-- Input material follows --

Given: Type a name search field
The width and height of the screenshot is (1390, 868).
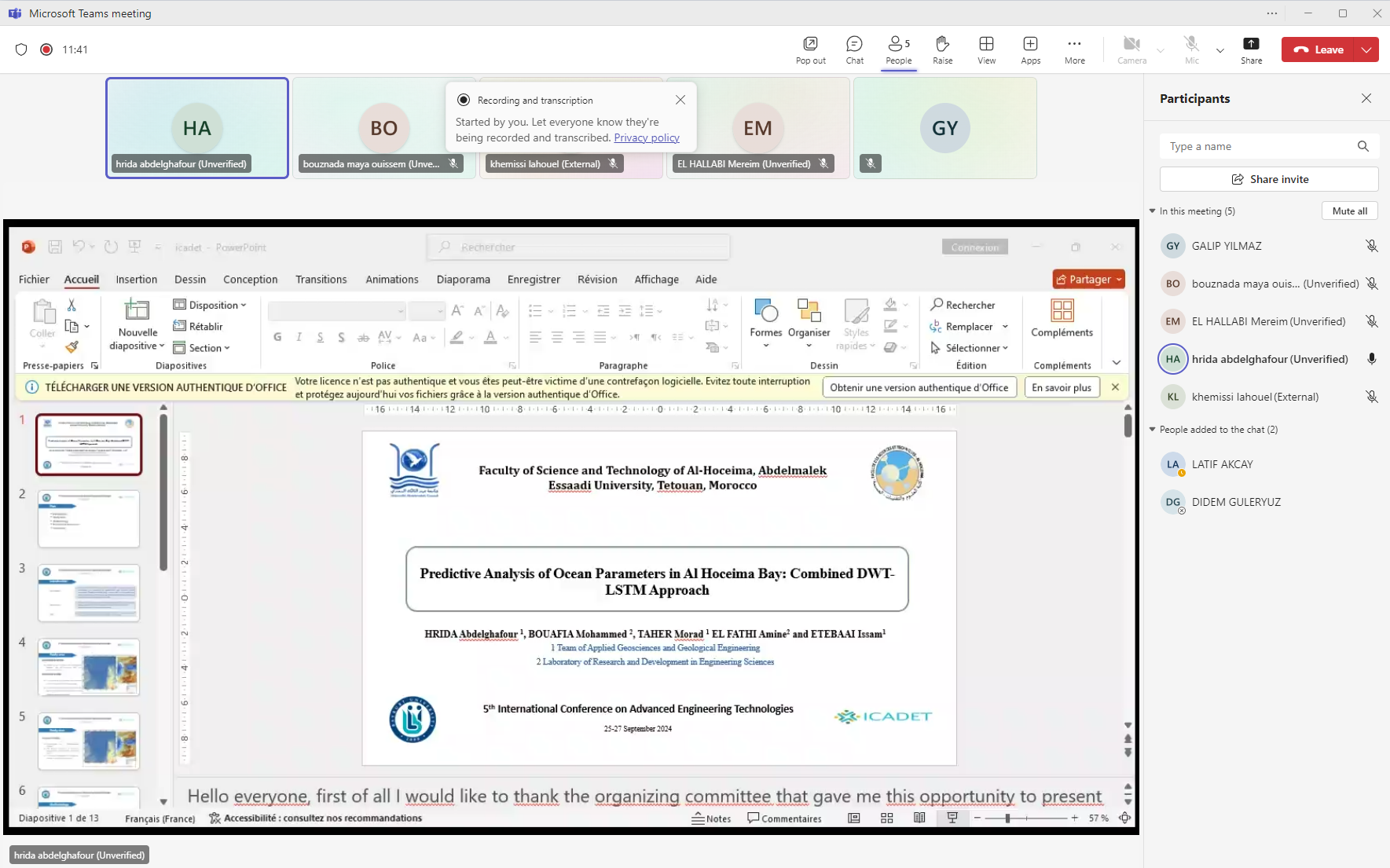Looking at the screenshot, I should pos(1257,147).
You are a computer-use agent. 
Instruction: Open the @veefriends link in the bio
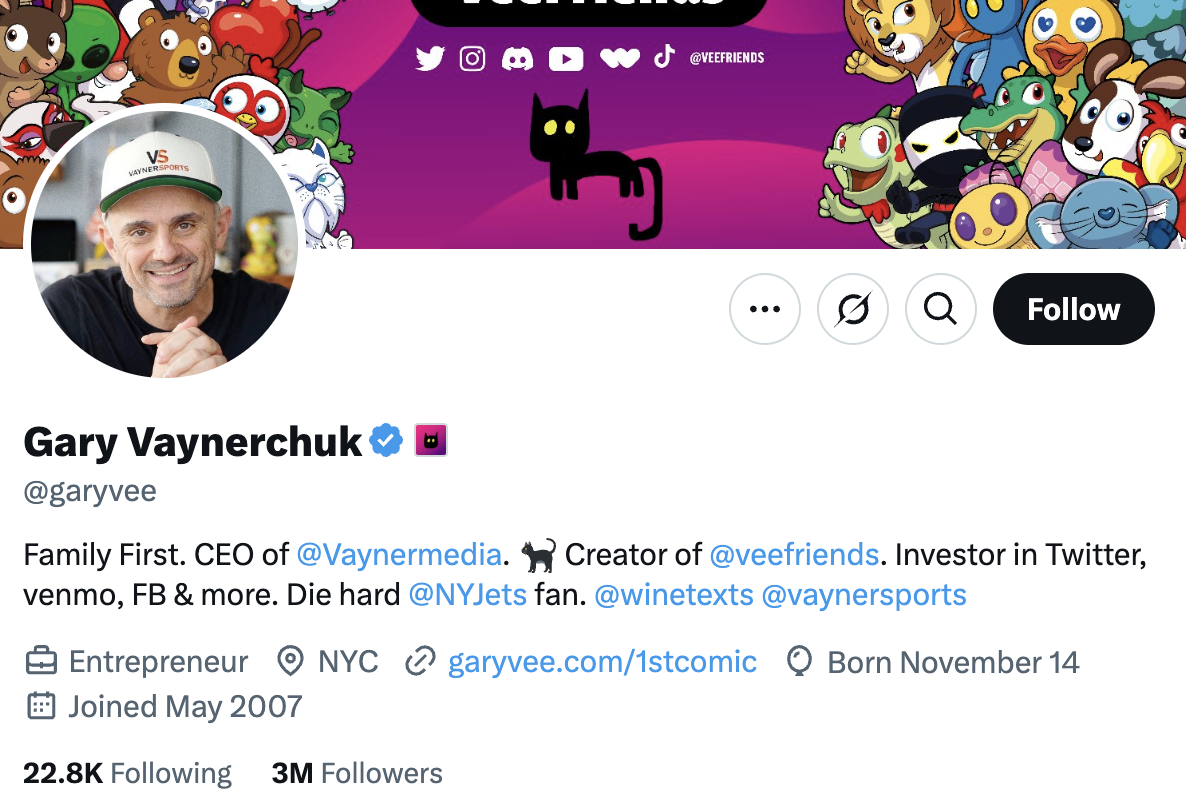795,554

-- Input material concluded --
-- Input material follows --

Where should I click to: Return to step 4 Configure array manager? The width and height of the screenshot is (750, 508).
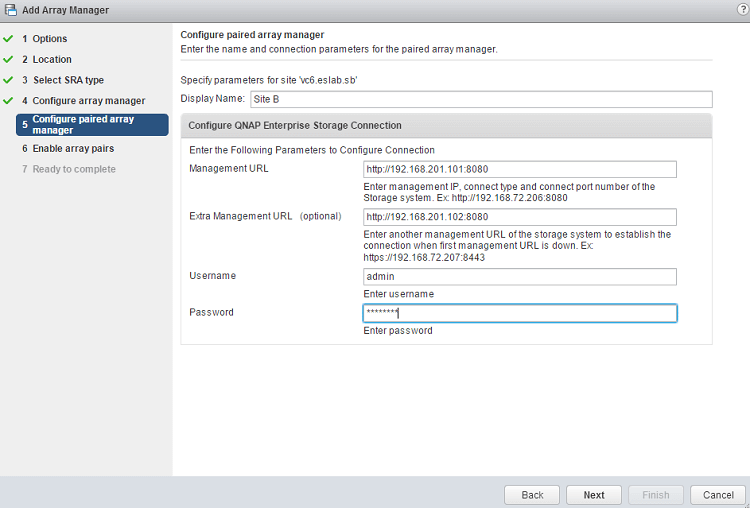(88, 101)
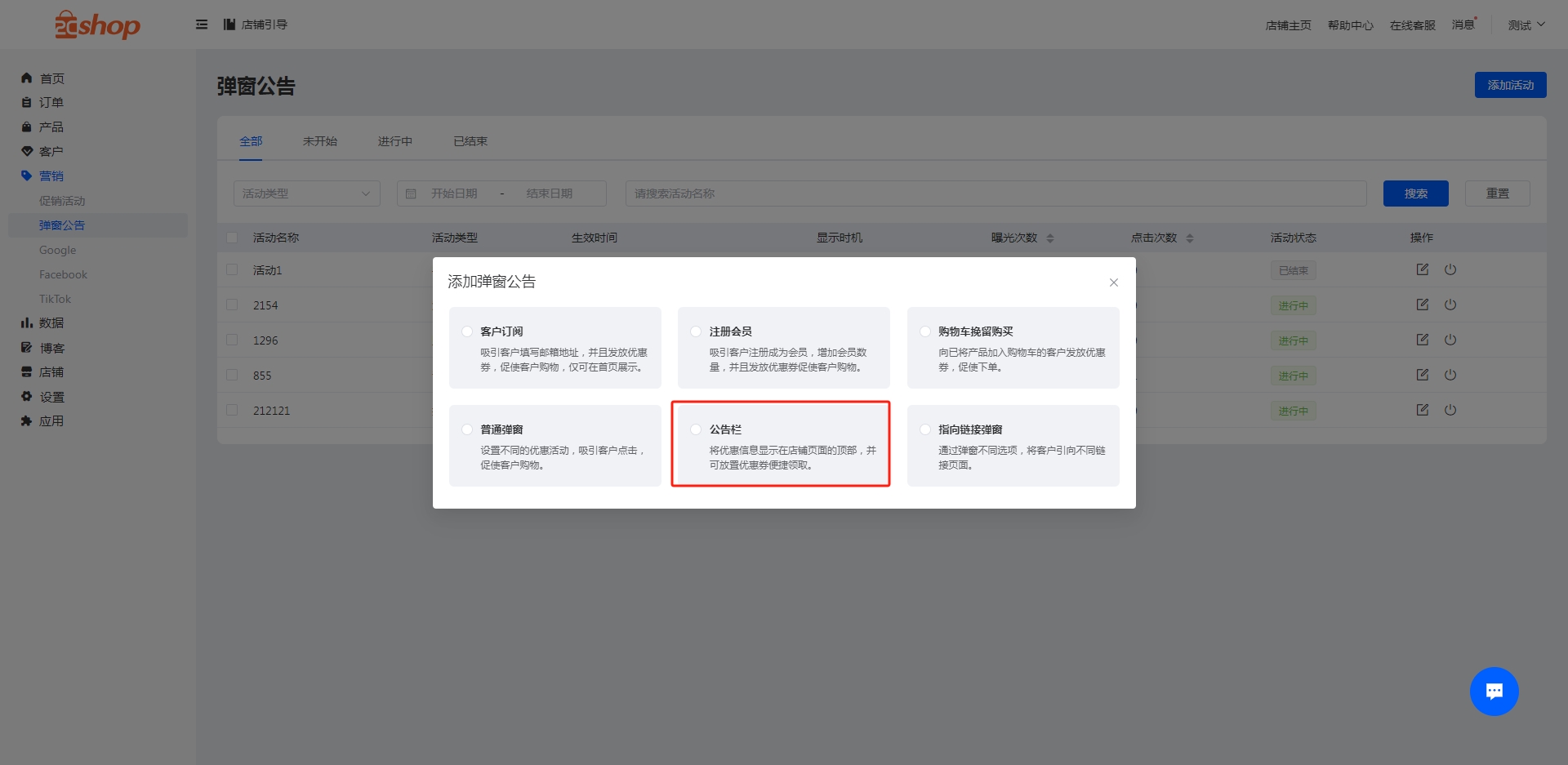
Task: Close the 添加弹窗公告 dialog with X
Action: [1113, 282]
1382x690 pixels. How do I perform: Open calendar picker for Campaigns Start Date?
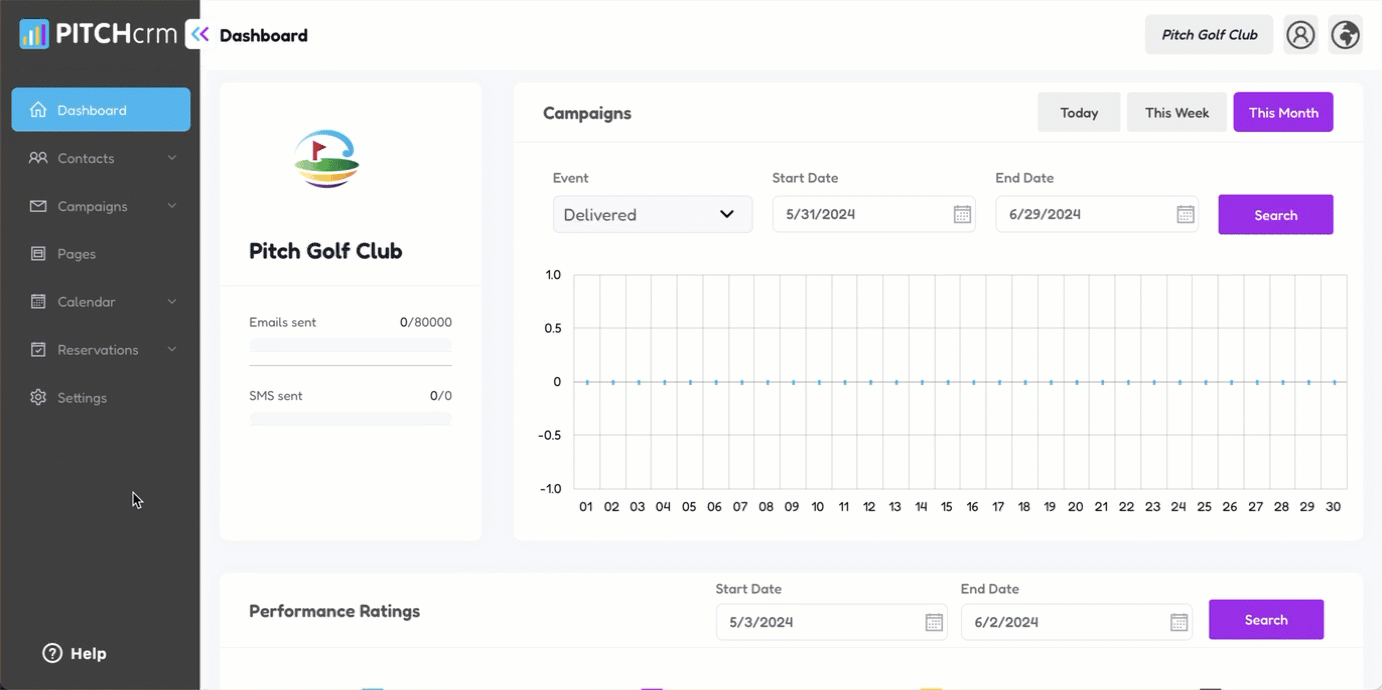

-- Input material concluded --

## Task brief
Go to the line above that has "Where should I" and copy exactly from there down to the line that has "1382x690 pixels. How", both included. Leave the pictures out.

## Response to the exercise
Where should I click to: Return to step 4 Configure array manager? The width and height of the screenshot is (750, 508).
(88, 101)
Task: Close the 添加弹窗公告 dialog with X
Action: [1113, 282]
1382x690 pixels. How do I perform: Open calendar picker for Campaigns Start Date?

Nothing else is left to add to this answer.